Keith E. Stanovich, a professor of human development and applied psychology at the University of Toronto, will receive the 2010 Grawemeyer Award in Education, the University of Louisville has announced.
Mr. Stanovich was honored for his 2009 book, What Intelligence Tests Miss: The Psychology of Rational Thought (Yale University Press). His research shows that many people who score highly on measures like the IQ test and the SAT still make poor life decisions. Such tests are incomplete measures of good thinking, he says, because they fail to take into account the rational skills needed to exercise good judgment in daily life.
Mr. Stanovich's work "encourages us to rethink what intelligence means and come up with a better way to measure this important human trait," said Bill Bush, an education professor at Louisville who directs the award.
The award is one of five Grawemeyer prizes that are presented each year in recognition of achievements in the arts, humanities, and social sciences. The awards were created in 1984 by H. Charles Grawemeyer, a University of Louisville alumnus, and are given by the Grawemeyer Foundation. Each prize carries a $200,000 cash award.
The recipients of the 2010 prizes in music composition, for ideas improving world order, and in psychology were announced earlier this week. More information about the awards and their recipients is available on the organization's Web site. —Charles Huckabee






Comments
1. rbrunson56 - December 03, 2009 at 05:17 am
Professor Stanovich's work reminds me of something I have heard referred to as emotional intelligence. Casual observation confirms that there isn't necessarily a correlation between a high IQ (buckets of brain cells), and the quality of one's life.
The ability to think with clarity and make good decisions appears to trump raw IQ as a predictor of life quality. Not sure I can reference a white paper on the subject, but would be interested in reading such a report.
2. isugeezer - December 03, 2009 at 11:22 am
To rbrunson56: If you want some background information regarding EQ, Howard Gardner has been writing about this for many years.
3. davdlev - December 03, 2009 at 02:00 pm
As I understand it Stanovich is skeptical regarding Gardner. The core question in his work is centered on why so many peole who score very high in standardized testing make poor, even irrational decisions.

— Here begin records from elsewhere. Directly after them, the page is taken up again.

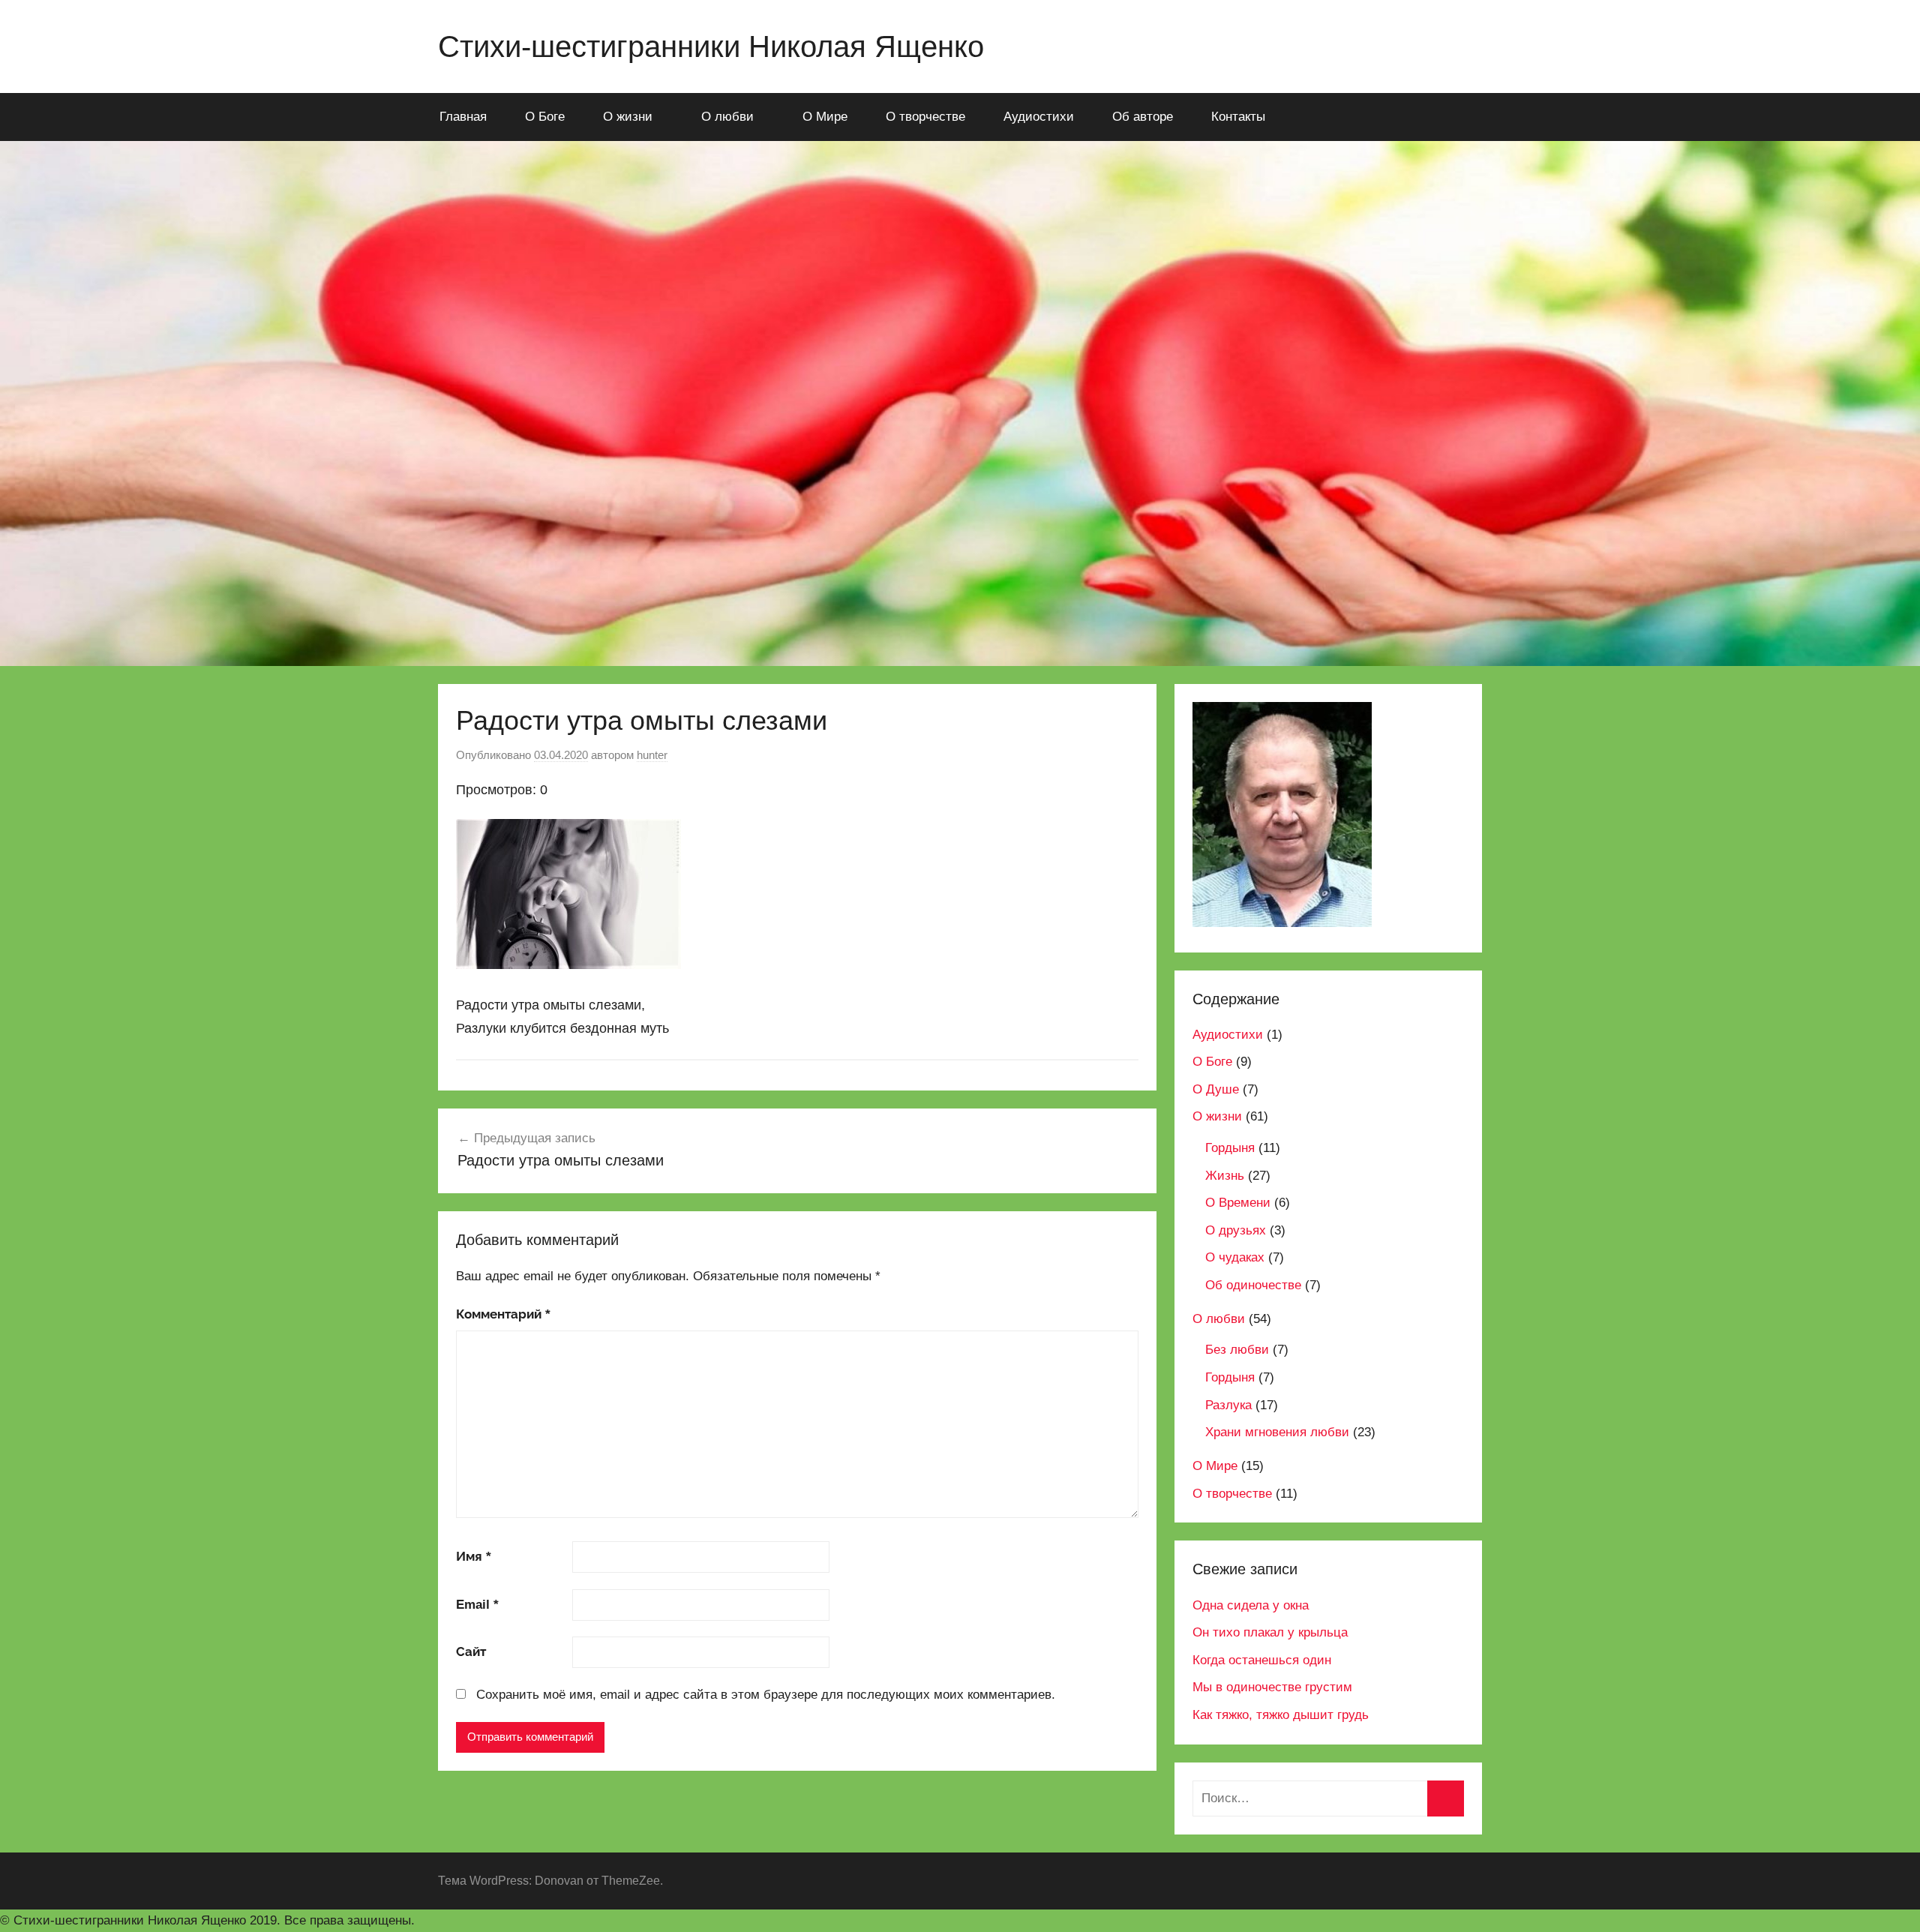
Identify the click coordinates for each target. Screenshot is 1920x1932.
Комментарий (503, 1314)
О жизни (627, 117)
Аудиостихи (1039, 117)
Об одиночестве (1253, 1285)
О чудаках (1234, 1257)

His thesis is that there are other things besides what we think of (and measure) as intelligence that come into play in decision making, and that we need to understand and measure what those things are.
4. arrive2_net - December 03, 2009 at 11:33 pm
I haven't read that book but I do have a reaction to the content of the above article. I don't think that the concept or variable we call 'intelligence' would necessarily be improved by being made more global. Intelligence tests are used in fields other than just education. They are used in psychiatric diagnosis and research as well as more general medical diagnosis and research (where brain function is of interest) and many other contexts as well. Perhaps the existing measures of intelligence are useful in such contexts, partly because they are as narrow as they are. A global measure of 'rational thought', calibrated based on 'exercising good judgement in dailey life', is ultimately an outcome measure which is itself based on success. Success is dependent upon factors in addition to 'intelligence'. An example of such additional factors would be Gardener's concept of Emotional Intelligence (discussed in comments above), but there are other factors involved beyond nominal cognitive or emotional intelligence. Factors may include the 'context of the challenge', individuals may exercise 'rational thought' in some contexts but not in others. Inhibition or stimulation of a given individual's exercise of intelligence may be due to prior trauma or prior training (or lack of training), and therefore rational thinking is not necessarily strictly a function of 'intelligence' (if intelligence is some form of cognitive processing). 'Intelligence' (defined as some sort of cognitive processing) may be available in an individual's brain, but may or may not be exercised to create rational thought or action. It is worth mentioning that Daniel Goleman's idea of 'multiple intelligence' also suggests that 'rational thinking' may be more complicated than global intelligence.